Lavinia noted that she had recently read an article in Popular Science Monthly on the “Mental Aspects of Ordinary Disease,” in which the author posited that when a person is utterly dependent on the bounty and will of another, their intellect becomes servile. While this condition usually exists in the elderly, Lavinia suggested “that such a condition of helpless submission should obtain … in women is readily to be conceived.” She wrote:
When we consider how abject has been the subjection of Woman to Man in the past, how utterly she has been dependent upon him, and how largely she has been obliged to study and accommodate herself to his varying moods and caprices, can we wonder at the “brain-starvation” which has prevented her from developing … a Mozart, a Milton, a Shakespeare, a Bacon, or a Newton? Let it be remembered that Man has always legislated for Woman, and does so still. That he is not only her lawgiver, but her judge and juror. That, until a recent date, the husband became possessed of all the property of the wife at marriage, and of all she might afterward acquire…. He had the power while living to take her children from her; dying, he could will them, even when unborn, to whose charge he would, even though it might be to the worst enemy of the mother. Until recently, he had the legal right to administer “moderate” corporeal punishment to his wife, when he deemed best.”
She went on to say:
College doors have been until recently, and to a large extent still are, barred against her. Almost every lucrative field of industry excepting matrimony has, until a late date, been closed to her; and social opprobrium has been thrown upon her if she did not marry. She has been taught from infancy that her noblest aim was to please man, and minister to his wants. She has always been instructed that her duty as a Christian required her unquestioning submission to the authority of her husband.
Lavinia said because of the pernicious effects resulting from treating women as inferior to men, rather than Divine law requiring such treatment, “may we not plainly read the Divine will forbidding it?” She closed by making clear that she had much more to say on the subject:
I have merely hinted at a train of thought which might well fill a volume. The effects of “subordination” upon the mental and moral development of Woman; the effects of the “ownership of wives” on the mental and moral development of man; viewed in the light of social, moral, religious, psychological, physiological, economic and political science, afford a vast theme for thought and study.

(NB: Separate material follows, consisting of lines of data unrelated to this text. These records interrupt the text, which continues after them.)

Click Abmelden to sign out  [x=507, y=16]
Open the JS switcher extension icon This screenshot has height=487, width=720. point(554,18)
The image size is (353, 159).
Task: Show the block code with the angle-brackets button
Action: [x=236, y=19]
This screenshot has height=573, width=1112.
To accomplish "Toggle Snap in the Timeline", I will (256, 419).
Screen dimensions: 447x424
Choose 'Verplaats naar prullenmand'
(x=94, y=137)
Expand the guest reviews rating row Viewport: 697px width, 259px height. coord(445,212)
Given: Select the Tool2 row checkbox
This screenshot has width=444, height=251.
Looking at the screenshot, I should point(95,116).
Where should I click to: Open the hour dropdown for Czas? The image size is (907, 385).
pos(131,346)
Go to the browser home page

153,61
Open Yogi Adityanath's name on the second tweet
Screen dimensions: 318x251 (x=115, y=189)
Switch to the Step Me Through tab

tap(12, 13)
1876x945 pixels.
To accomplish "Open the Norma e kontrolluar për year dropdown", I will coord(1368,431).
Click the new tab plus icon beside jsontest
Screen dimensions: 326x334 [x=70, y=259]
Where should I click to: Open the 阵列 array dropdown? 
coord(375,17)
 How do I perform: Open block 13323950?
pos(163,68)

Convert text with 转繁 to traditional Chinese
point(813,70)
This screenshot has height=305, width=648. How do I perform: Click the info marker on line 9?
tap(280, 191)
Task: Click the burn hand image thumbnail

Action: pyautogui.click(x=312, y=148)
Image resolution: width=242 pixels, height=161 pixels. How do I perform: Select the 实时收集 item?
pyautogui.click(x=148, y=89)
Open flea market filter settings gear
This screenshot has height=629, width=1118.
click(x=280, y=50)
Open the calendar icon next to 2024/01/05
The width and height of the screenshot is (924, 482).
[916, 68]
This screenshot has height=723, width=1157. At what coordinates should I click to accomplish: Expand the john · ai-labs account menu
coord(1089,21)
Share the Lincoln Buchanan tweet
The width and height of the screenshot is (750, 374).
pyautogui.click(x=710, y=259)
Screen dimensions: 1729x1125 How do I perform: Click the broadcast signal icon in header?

We will, of course, never know what Lavinia Goodell would have accomplished had she not succumbed to cancer three and a half years after writing this piece. She was a skilled writer who was clearly passionate about trying to advance women’s rights, so it is not outside the realm of possibility that, had she lived, she may well have “filled a volume” expanding upon the theme developed here. And although it is sad she did not have the opportunity to publish a book, she left behind a multitude of short pieces such as this one that offer a critical review of women’s roles in the post-Civil War era.
Sources consulted: Lavinia Goodell’s diary (September 28 and October 2, 1876); “Ownership of Wives,” by Lavinia Goodell, published in the Woman’s Journal, Vol. 7, No. 44, 10/28/76, seq. 354-55, Schlesinger Library, Radcliffe Institute, Harvard University.